Transforming Agroforestry in Haiti
Timote Georges is Co-Founder of the Smallholder Farmers Alliance.
Reprint from the Clinton Foundation website and 2012 Annual Report
Growing up on a farm in Haiti, I saw my father working very hard but having a difficult time making a good living. I eventually realized that he was working without any technical support, and I decided to study agronomy so that I could provide that support to other farmers. I also came to understand that improving farming techniques would not be enough, because any progress could be lost with just one storm and the resulting flood caused by only two percent tree cover throughout the country. My path was set early on to try and tackle both issues through agroforestry.
The Smallholder Farmers Alliance (SFA) was founded to solve these two major issues – helping to restore tree cover while improving the outdated agricultural techniques being used by small-scale farmers. We began our work in 2010 with support from Timberland, and over the last three years, SFA has grown to 2,000 members and we have transformed them into an agroforestry cooperative.
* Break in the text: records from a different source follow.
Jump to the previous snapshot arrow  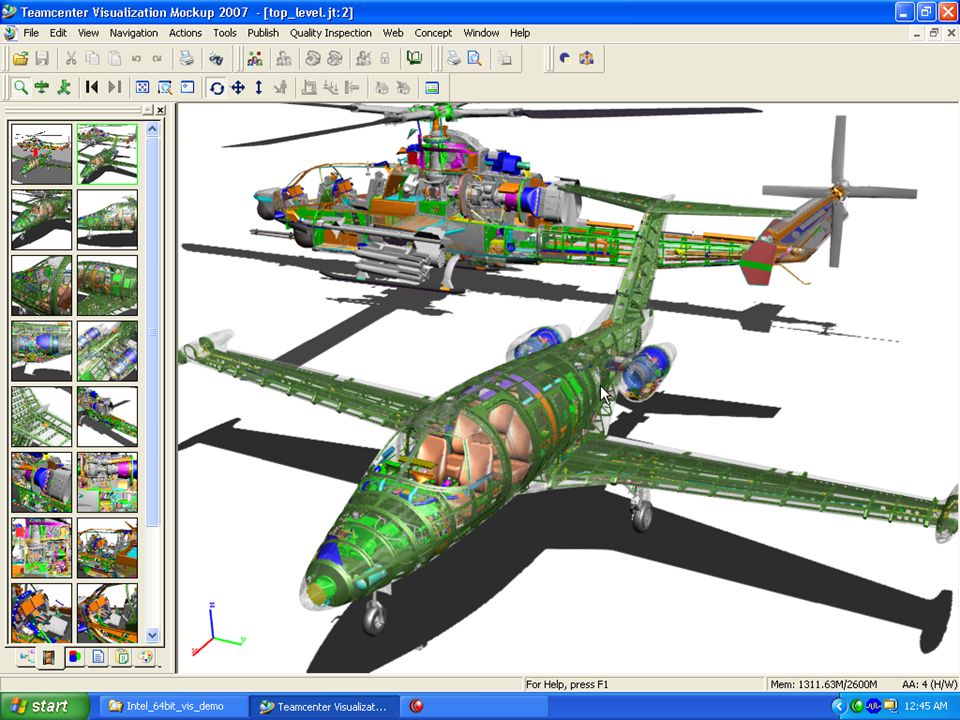[x=91, y=88]
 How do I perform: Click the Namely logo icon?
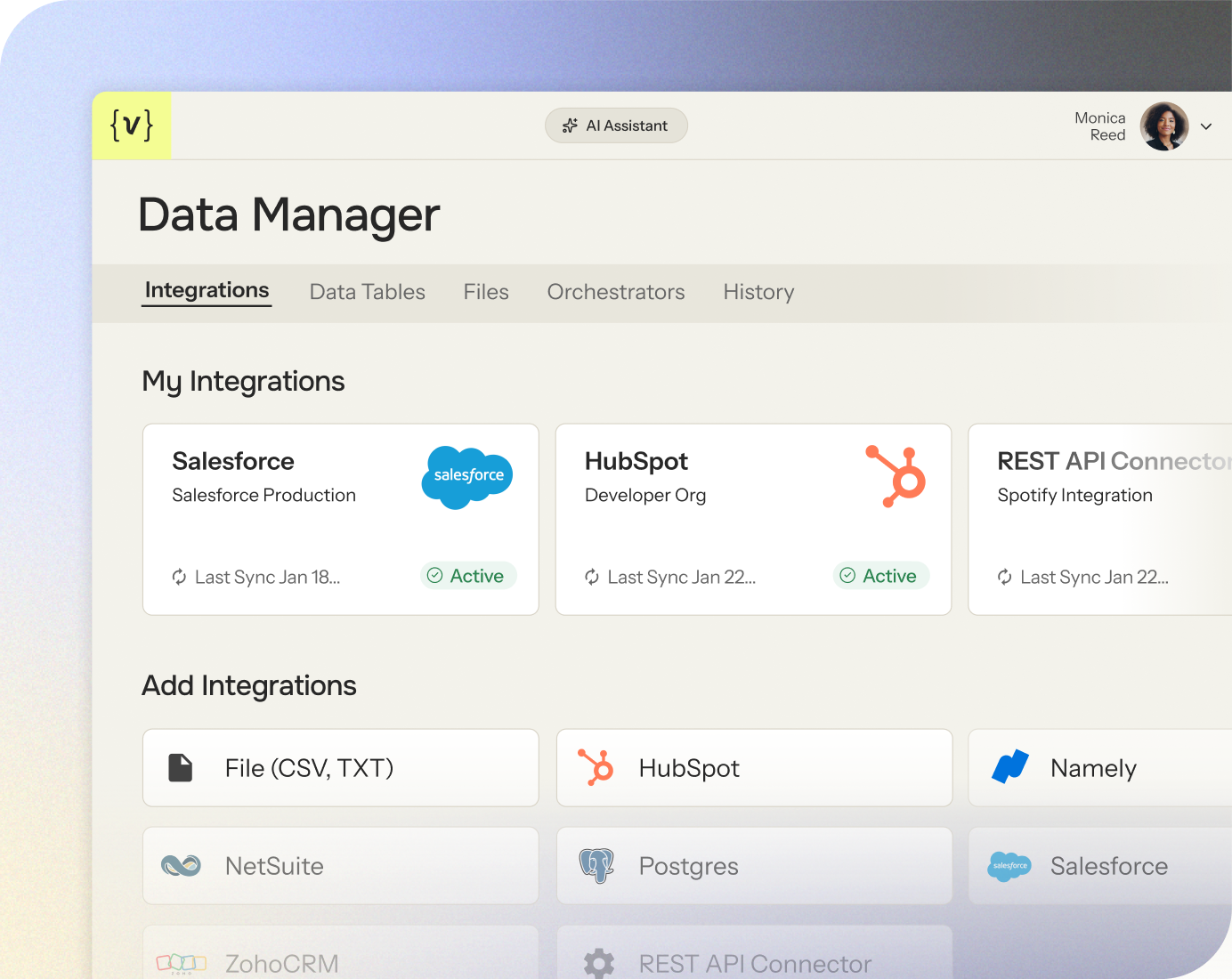pyautogui.click(x=1010, y=767)
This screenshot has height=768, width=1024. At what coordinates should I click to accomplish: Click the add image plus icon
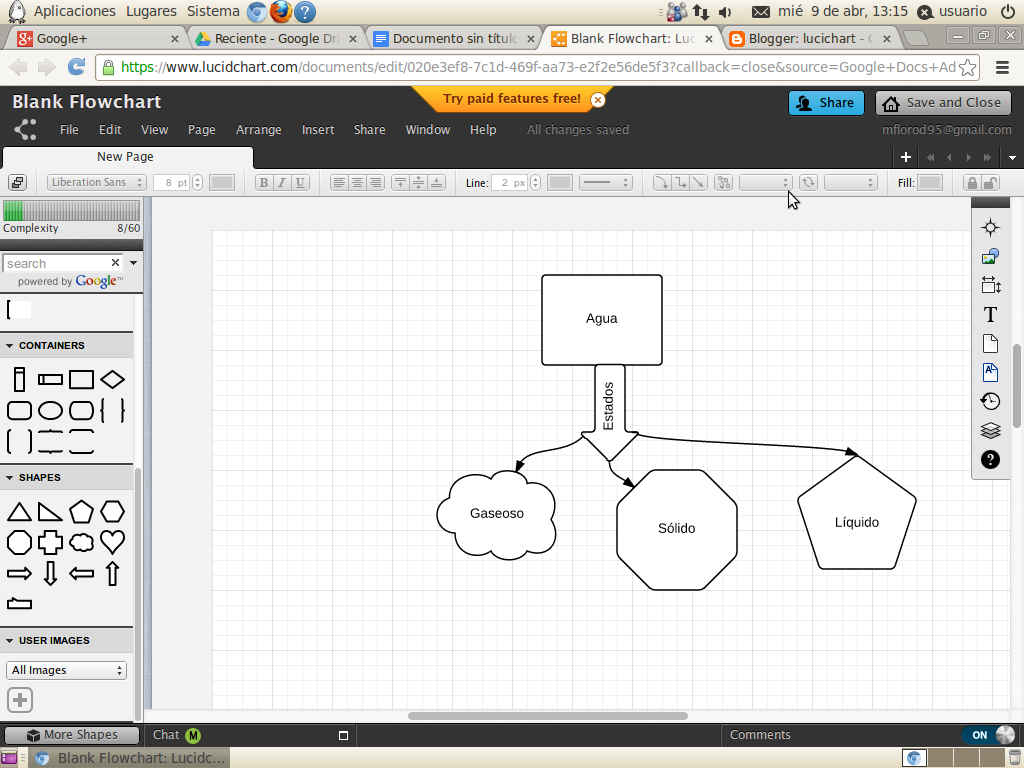pos(19,700)
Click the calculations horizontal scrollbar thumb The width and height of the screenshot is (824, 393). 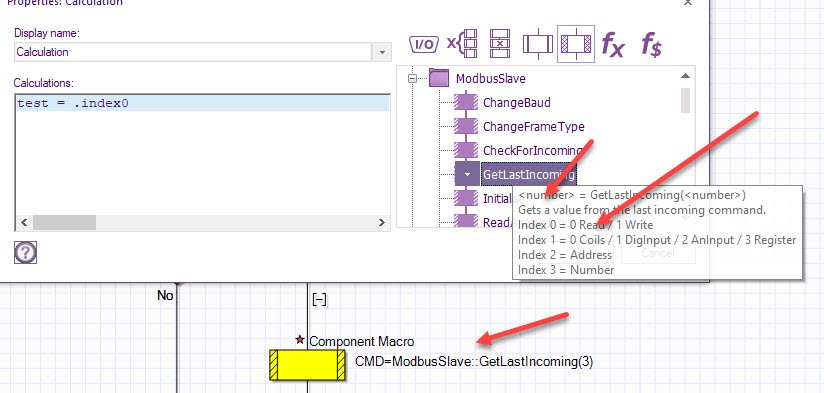(x=64, y=222)
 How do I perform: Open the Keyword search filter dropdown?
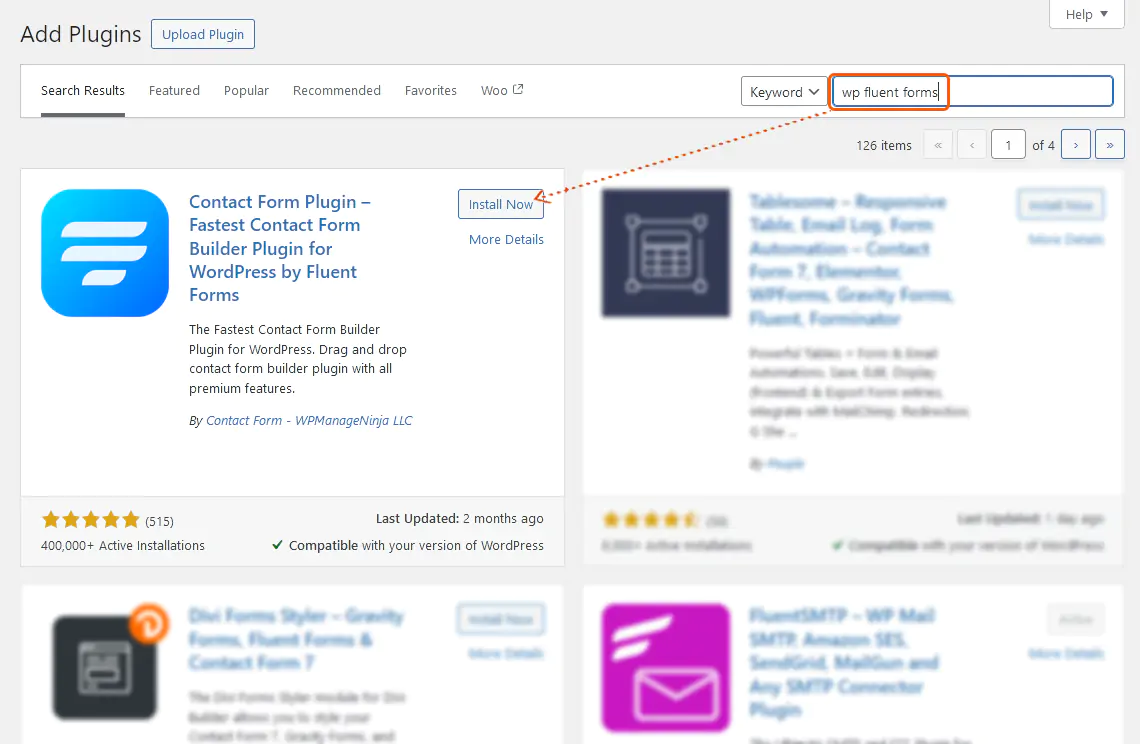784,91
We have created eight tree nurseries and so far have planted 2.2 million trees. With better quality seeds and training, member farmers have increased their crop yields by as much as 50 percent.
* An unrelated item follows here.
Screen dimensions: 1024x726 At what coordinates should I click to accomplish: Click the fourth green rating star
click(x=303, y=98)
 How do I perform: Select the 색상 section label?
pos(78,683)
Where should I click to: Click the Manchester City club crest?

Recently, we started working with the Clinton Foundation to further expand our cooperatives. In 2012, with support from the Clinton Foundation, we were able to plant 150,000 trees throughout the Gonaives area. This was an important boost for our work because it is supporting SFA’s agroforestry cooperative as it becomes a commercially sustainable enterprise. This enterprise is vital for sustaining the works that are being done. It will also allow farmers to market their products while they continue to produce in quantity and in quality. SFA aims at establishing this farming cooperative in each Haiti regional department.
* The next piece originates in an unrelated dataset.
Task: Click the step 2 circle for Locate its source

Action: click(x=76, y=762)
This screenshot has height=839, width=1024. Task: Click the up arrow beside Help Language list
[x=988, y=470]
Timote Georges was born in Haiti in 1978. He studied Natural Resources and Peace at the United Nations-mandated University for Peace in Costa Rica. While studying there he worked with an association of coffee producers in the community of El Rodeo and at the nurseries of the Compana Nacional de Fuerza y Luz (CNFL), which was focused on carbon sequestration. While at the University for Peace, Timote was co-author of “The Fabric of Community” with the Earth Charter staff members. In 2002, Timote joined the Haiti presidential program called “Alfa-Economic” which brought a literacy campaign that aims at alleviating socio-economic deprivation in the rural areas of Gonaives. Since 2008, Timote’s focus has been environmental rehabilitation, natural resource management and development capacity building at the community level. In 2010 he co-founded a Haitian community based, grass-roots organization called the Smallholder Farmers Alliance (SFA), or “Alyans Ti-plantè Ayiti” in Creole. In 2012, SFA became an independent NGO. Timote lives with his wife and son in Haiti. His aim is to pursue the dream of sustainability for an ecologically safer world.